:: Information shown ::

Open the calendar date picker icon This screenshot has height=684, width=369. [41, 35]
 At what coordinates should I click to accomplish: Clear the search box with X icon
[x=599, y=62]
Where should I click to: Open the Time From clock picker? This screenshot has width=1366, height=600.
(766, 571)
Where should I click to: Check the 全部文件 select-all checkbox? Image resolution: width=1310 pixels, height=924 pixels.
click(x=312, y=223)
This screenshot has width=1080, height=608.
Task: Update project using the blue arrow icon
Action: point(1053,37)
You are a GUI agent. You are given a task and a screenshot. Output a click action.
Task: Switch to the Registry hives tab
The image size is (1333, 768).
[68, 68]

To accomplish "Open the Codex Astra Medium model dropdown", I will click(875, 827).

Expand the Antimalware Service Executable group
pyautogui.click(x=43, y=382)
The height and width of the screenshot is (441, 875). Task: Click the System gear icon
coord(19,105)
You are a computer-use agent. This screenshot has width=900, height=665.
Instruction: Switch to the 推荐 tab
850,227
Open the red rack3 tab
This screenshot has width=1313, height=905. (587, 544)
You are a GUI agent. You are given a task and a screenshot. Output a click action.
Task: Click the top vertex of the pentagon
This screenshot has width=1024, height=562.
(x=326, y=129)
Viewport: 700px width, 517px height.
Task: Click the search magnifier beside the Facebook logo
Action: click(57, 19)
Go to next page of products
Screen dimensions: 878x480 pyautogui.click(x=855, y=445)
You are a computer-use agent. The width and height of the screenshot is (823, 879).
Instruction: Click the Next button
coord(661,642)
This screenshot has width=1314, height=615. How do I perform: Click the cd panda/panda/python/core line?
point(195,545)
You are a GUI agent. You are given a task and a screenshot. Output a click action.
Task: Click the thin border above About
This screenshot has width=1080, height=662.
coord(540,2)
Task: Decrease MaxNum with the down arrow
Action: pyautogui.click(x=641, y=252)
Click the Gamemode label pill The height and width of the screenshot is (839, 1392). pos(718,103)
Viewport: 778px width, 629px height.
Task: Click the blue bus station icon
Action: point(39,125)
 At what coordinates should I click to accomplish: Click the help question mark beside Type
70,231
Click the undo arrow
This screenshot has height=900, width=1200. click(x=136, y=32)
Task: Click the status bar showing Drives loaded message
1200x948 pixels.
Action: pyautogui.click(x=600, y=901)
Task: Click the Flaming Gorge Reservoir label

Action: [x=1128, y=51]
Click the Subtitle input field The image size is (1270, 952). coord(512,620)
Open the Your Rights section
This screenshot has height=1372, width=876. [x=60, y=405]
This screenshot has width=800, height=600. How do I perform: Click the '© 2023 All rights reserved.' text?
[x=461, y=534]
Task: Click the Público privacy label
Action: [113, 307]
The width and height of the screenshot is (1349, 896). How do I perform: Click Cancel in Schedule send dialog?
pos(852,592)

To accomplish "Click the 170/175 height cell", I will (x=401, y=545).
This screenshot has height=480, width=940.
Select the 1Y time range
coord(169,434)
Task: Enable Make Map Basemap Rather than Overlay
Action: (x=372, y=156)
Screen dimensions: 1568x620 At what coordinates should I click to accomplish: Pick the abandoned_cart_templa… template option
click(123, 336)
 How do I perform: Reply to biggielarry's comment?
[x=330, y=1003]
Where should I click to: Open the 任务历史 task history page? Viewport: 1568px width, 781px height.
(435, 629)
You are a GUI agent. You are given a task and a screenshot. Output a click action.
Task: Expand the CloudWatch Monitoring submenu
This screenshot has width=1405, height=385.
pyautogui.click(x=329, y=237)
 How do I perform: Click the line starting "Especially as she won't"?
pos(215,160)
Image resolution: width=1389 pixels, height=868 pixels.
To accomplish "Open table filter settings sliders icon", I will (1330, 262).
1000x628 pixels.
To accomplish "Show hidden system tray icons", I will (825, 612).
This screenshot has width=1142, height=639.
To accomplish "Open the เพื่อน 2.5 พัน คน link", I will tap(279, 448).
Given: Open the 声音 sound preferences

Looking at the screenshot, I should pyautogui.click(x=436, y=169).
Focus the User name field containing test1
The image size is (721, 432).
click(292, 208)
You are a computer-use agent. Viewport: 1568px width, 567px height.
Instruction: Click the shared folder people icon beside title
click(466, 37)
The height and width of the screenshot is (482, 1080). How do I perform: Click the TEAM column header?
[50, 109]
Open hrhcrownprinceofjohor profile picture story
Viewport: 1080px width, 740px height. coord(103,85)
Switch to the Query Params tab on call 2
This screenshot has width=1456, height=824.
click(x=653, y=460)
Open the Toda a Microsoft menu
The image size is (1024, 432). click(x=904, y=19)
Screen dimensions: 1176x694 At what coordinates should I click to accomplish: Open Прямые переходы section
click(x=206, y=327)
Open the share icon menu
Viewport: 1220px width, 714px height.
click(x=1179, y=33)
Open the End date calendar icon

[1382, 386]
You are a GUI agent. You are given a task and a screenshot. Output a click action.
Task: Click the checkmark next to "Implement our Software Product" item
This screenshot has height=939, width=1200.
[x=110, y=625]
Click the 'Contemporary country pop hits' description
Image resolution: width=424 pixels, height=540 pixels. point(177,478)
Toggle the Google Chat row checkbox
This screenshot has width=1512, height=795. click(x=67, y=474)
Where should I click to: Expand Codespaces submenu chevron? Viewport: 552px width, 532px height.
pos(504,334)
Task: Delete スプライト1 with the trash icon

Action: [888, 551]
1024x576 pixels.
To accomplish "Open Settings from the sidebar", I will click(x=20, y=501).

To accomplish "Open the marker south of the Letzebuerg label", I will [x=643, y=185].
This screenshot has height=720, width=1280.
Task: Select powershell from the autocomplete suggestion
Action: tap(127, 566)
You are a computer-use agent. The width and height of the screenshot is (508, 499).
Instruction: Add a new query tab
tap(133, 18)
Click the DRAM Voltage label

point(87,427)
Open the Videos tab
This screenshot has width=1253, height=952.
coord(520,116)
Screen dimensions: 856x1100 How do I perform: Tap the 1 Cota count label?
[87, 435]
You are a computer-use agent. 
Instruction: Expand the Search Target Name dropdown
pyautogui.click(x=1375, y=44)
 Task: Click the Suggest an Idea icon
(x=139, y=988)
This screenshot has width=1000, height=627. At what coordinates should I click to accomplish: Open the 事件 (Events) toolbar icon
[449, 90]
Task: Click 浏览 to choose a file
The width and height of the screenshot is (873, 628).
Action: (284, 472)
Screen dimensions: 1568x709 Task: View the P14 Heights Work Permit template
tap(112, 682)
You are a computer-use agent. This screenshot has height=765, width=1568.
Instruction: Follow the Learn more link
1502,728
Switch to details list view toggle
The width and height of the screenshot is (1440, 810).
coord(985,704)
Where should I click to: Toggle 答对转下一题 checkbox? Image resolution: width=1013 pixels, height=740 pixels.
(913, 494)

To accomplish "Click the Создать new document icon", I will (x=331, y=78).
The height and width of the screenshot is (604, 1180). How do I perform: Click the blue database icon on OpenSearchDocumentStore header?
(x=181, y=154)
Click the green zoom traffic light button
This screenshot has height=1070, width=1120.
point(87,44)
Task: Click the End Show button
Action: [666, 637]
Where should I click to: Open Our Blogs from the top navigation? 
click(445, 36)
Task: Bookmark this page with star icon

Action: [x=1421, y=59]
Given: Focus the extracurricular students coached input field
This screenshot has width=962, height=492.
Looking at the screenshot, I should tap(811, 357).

:::

* **Aim of the task**
Go through the listing above and set down each line exactly as it stands.

* **Exercise output**
Open the calendar date picker icon This screenshot has height=684, width=369. [41, 35]
 At what coordinates should I click to accomplish: Clear the search box with X icon
[x=599, y=62]
Where should I click to: Open the Time From clock picker? This screenshot has width=1366, height=600.
(766, 571)
Where should I click to: Check the 全部文件 select-all checkbox? Image resolution: width=1310 pixels, height=924 pixels.
click(x=312, y=223)
This screenshot has width=1080, height=608.
Task: Update project using the blue arrow icon
Action: point(1053,37)
You are a GUI agent. You are given a task and a screenshot. Output a click action.
Task: Switch to the Registry hives tab
The image size is (1333, 768).
[68, 68]

To accomplish "Open the Codex Astra Medium model dropdown", I will click(875, 827).

Expand the Antimalware Service Executable group
pyautogui.click(x=43, y=382)
The height and width of the screenshot is (441, 875). Task: Click the System gear icon
coord(19,105)
You are a computer-use agent. This screenshot has width=900, height=665.
Instruction: Switch to the 推荐 tab
850,227
Open the red rack3 tab
This screenshot has width=1313, height=905. (587, 544)
You are a GUI agent. You are given a task and a screenshot. Output a click action.
Task: Click the top vertex of the pentagon
This screenshot has width=1024, height=562.
(x=326, y=129)
Viewport: 700px width, 517px height.
Task: Click the search magnifier beside the Facebook logo
Action: click(57, 19)
Go to next page of products
Screen dimensions: 878x480 pyautogui.click(x=855, y=445)
You are a computer-use agent. The width and height of the screenshot is (823, 879).
Instruction: Click the Next button
coord(661,642)
This screenshot has width=1314, height=615. How do I perform: Click the cd panda/panda/python/core line?
point(195,545)
You are a GUI agent. You are given a task and a screenshot. Output a click action.
Task: Click the thin border above About
This screenshot has width=1080, height=662.
coord(540,2)
Task: Decrease MaxNum with the down arrow
Action: pyautogui.click(x=641, y=252)
Click the Gamemode label pill The height and width of the screenshot is (839, 1392). pos(718,103)
Viewport: 778px width, 629px height.
Task: Click the blue bus station icon
Action: point(39,125)
 At what coordinates should I click to accomplish: Click the help question mark beside Type
70,231
Click the undo arrow
This screenshot has height=900, width=1200. click(x=136, y=32)
Task: Click the status bar showing Drives loaded message
1200x948 pixels.
Action: pyautogui.click(x=600, y=901)
Task: Click the Flaming Gorge Reservoir label

Action: [x=1128, y=51]
Click the Subtitle input field The image size is (1270, 952). coord(512,620)
Open the Your Rights section
This screenshot has height=1372, width=876. [x=60, y=405]
This screenshot has width=800, height=600. How do I perform: Click the '© 2023 All rights reserved.' text?
[x=461, y=534]
Task: Click the Público privacy label
Action: [113, 307]
The width and height of the screenshot is (1349, 896). How do I perform: Click Cancel in Schedule send dialog?
pos(852,592)

To accomplish "Click the 170/175 height cell", I will (x=401, y=545).
This screenshot has height=480, width=940.
Select the 1Y time range
coord(169,434)
Task: Enable Make Map Basemap Rather than Overlay
Action: (x=372, y=156)
Screen dimensions: 1568x620 At what coordinates should I click to accomplish: Pick the abandoned_cart_templa… template option
click(123, 336)
 How do I perform: Reply to biggielarry's comment?
[x=330, y=1003]
Where should I click to: Open the 任务历史 task history page? Viewport: 1568px width, 781px height.
(435, 629)
You are a GUI agent. You are given a task and a screenshot. Output a click action.
Task: Expand the CloudWatch Monitoring submenu
This screenshot has width=1405, height=385.
pyautogui.click(x=329, y=237)
 How do I perform: Click the line starting "Especially as she won't"?
pos(215,160)
Image resolution: width=1389 pixels, height=868 pixels.
To accomplish "Open table filter settings sliders icon", I will (1330, 262).
1000x628 pixels.
To accomplish "Show hidden system tray icons", I will (825, 612).
This screenshot has width=1142, height=639.
To accomplish "Open the เพื่อน 2.5 พัน คน link", I will tap(279, 448).
Given: Open the 声音 sound preferences

Looking at the screenshot, I should pyautogui.click(x=436, y=169).
Focus the User name field containing test1
The image size is (721, 432).
click(292, 208)
You are a computer-use agent. Viewport: 1568px width, 567px height.
Instruction: Click the shared folder people icon beside title
click(466, 37)
The height and width of the screenshot is (482, 1080). How do I perform: Click the TEAM column header?
[50, 109]
Open hrhcrownprinceofjohor profile picture story
Viewport: 1080px width, 740px height. coord(103,85)
Switch to the Query Params tab on call 2
This screenshot has width=1456, height=824.
click(x=653, y=460)
Open the Toda a Microsoft menu
The image size is (1024, 432). click(x=904, y=19)
Screen dimensions: 1176x694 At what coordinates should I click to accomplish: Open Прямые переходы section
click(x=206, y=327)
Open the share icon menu
Viewport: 1220px width, 714px height.
click(x=1179, y=33)
Open the End date calendar icon

[1382, 386]
You are a GUI agent. You are given a task and a screenshot. Output a click action.
Task: Click the checkmark next to "Implement our Software Product" item
This screenshot has height=939, width=1200.
[x=110, y=625]
Click the 'Contemporary country pop hits' description
Image resolution: width=424 pixels, height=540 pixels. point(177,478)
Toggle the Google Chat row checkbox
This screenshot has width=1512, height=795. click(x=67, y=474)
Where should I click to: Expand Codespaces submenu chevron? Viewport: 552px width, 532px height.
pos(504,334)
Task: Delete スプライト1 with the trash icon

Action: [888, 551]
1024x576 pixels.
To accomplish "Open Settings from the sidebar", I will click(x=20, y=501).

To accomplish "Open the marker south of the Letzebuerg label", I will [x=643, y=185].
This screenshot has height=720, width=1280.
Task: Select powershell from the autocomplete suggestion
Action: tap(127, 566)
You are a computer-use agent. The width and height of the screenshot is (508, 499).
Instruction: Add a new query tab
tap(133, 18)
Click the DRAM Voltage label

point(87,427)
Open the Videos tab
This screenshot has width=1253, height=952.
coord(520,116)
Screen dimensions: 856x1100 How do I perform: Tap the 1 Cota count label?
[87, 435]
You are a computer-use agent. 
Instruction: Expand the Search Target Name dropdown
pyautogui.click(x=1375, y=44)
 Task: Click the Suggest an Idea icon
(x=139, y=988)
This screenshot has width=1000, height=627. At what coordinates should I click to accomplish: Open the 事件 (Events) toolbar icon
[449, 90]
Task: Click 浏览 to choose a file
The width and height of the screenshot is (873, 628).
Action: (284, 472)
Screen dimensions: 1568x709 Task: View the P14 Heights Work Permit template
tap(112, 682)
You are a computer-use agent. This screenshot has height=765, width=1568.
Instruction: Follow the Learn more link
1502,728
Switch to details list view toggle
The width and height of the screenshot is (1440, 810).
coord(985,704)
Where should I click to: Toggle 答对转下一题 checkbox? Image resolution: width=1013 pixels, height=740 pixels.
(913, 494)

To accomplish "Click the Создать new document icon", I will (x=331, y=78).
The height and width of the screenshot is (604, 1180). How do I perform: Click the blue database icon on OpenSearchDocumentStore header?
(x=181, y=154)
Click the green zoom traffic light button
This screenshot has height=1070, width=1120.
point(87,44)
Task: Click the End Show button
Action: [666, 637]
Where should I click to: Open Our Blogs from the top navigation? 
click(445, 36)
Task: Bookmark this page with star icon

Action: [x=1421, y=59]
Given: Focus the extracurricular students coached input field
This screenshot has width=962, height=492.
Looking at the screenshot, I should tap(811, 357).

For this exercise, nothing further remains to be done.